Главный герой книги действительно сам город святого Петра. Город накануне крушения империи и в первые годы после революции. Георгий Иванов показал обреченность Петербурга, безоглядно скользившего под уклон. «А скользить тогда было легко и приятно, — писал петербуржец, современник Г. Иванова, — скользило все, летя под гору, вниз, в бездну, куда-то в чертову дыру, без размышлений, без остановок… под беззаботный аккомпанемент всей жизни, с птичьим легкомыслием, с радостным жеманством… Петербург тех лет надо было видеть, в нем жить, дышать его промозглым воздухом, чтоб теперь понять всю его обреченность… Чувствовалась нехорошая и опасная тоска — смертная тоска».

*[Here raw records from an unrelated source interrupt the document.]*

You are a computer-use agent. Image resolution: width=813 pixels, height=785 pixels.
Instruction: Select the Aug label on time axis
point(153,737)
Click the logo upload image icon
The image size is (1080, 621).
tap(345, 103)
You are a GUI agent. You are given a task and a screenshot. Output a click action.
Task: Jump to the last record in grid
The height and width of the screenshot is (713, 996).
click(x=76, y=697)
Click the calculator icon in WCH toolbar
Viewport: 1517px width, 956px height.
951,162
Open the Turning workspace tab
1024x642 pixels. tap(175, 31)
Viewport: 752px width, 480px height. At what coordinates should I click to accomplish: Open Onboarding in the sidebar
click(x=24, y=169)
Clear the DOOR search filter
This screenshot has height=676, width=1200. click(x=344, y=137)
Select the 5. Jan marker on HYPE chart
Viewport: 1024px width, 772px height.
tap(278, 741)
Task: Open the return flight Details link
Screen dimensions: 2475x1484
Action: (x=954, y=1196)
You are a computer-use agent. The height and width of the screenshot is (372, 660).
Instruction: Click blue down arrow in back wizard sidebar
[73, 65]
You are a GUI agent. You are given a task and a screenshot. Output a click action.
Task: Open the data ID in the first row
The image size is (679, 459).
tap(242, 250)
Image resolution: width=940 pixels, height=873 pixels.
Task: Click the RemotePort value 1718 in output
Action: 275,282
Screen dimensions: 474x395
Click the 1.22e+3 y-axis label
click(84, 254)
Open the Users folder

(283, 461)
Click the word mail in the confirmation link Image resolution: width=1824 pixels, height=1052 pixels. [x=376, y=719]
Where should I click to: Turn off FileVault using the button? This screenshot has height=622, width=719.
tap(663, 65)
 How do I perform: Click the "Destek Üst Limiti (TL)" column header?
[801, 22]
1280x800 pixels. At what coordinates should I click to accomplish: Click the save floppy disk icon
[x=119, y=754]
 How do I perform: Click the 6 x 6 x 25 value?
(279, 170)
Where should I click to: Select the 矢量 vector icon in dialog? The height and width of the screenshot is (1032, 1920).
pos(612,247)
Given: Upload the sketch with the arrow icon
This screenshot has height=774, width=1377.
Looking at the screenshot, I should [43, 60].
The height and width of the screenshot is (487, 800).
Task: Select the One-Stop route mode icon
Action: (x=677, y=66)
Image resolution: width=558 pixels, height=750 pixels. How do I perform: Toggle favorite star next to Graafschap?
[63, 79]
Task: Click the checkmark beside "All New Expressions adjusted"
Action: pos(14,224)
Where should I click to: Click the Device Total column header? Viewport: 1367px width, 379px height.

Когда через четверть века вышло второе издание, критик нью-йоркского журнал «Опыты» утверждал, что «Петербургские зимы» — одна из интереснейших книг, написанных за всю историю эмиграции. А Роман Гуль, редактор «Нового Журнала», подчеркивал подлинную художественность «Зим»: «Самому требовательному читателю перо Г. Иванова доставит истинное удовольствие. Книга написана настоящим художником».
«ТРЕТИЙ РИМ»
В сентябре, когда все возвращались в Париж после летних отпусков, вышел в свое первое плаванье «Новый корабль». У штурвала стояли три редактора — Юрий Терапиано, Лев Энгельгардт и секретарь Мережковских Владимир Злобин. Он-то и играл решающую роль, так как «Корабль» спустили на воду Мережковские и задуман он был как флагман «Зеленой лампы». Читанные в этом кружке доклады и стенографические отчеты бесед печатались в «Новом корабле». С первого номера обозначилось направление — классическое по форме, метафизическое по устремлениям. «Мы имеем свою родословную в истории русского духа и мысли, — говорилось в редакционном предисловии. — Гоголь, Достоевский, Лермонтов, Вл. Соловьев — вот те имена в прошлом, с которыми для нас связывается будущее». Георгий Иванов мог бы подписаться под этой родословной, добавив к списку Тютчева, Леонтьева и Розанова.
Журнал печатал в основном статьи Дмитрия Мережковского, Зинаиды Гиппиус (под своим именем и под псевдонимами) и Владимира Злобина. Зато поэзия была представлена шире. Стихами открывался каждый номер. Поэты «Нового корабля» – те же Гиппиус, Мережковский, Злобин, но еще и хорошо известные в эмиграции Кнут, Ладинский, Оцуп, Раевский, Терапиано, Адамович, Берберова. И рядом с ними – четыре малоизвестных имени: Л. Энгельгардт и В. Витовт, в поэзии следа не оставившие, пражанка Нина Снесарева-Казакова, тогда еще не издавшая ни одного сборника, и исключительно даровитый Анатолий Штейгер, только что выпустивший свою первую книгу.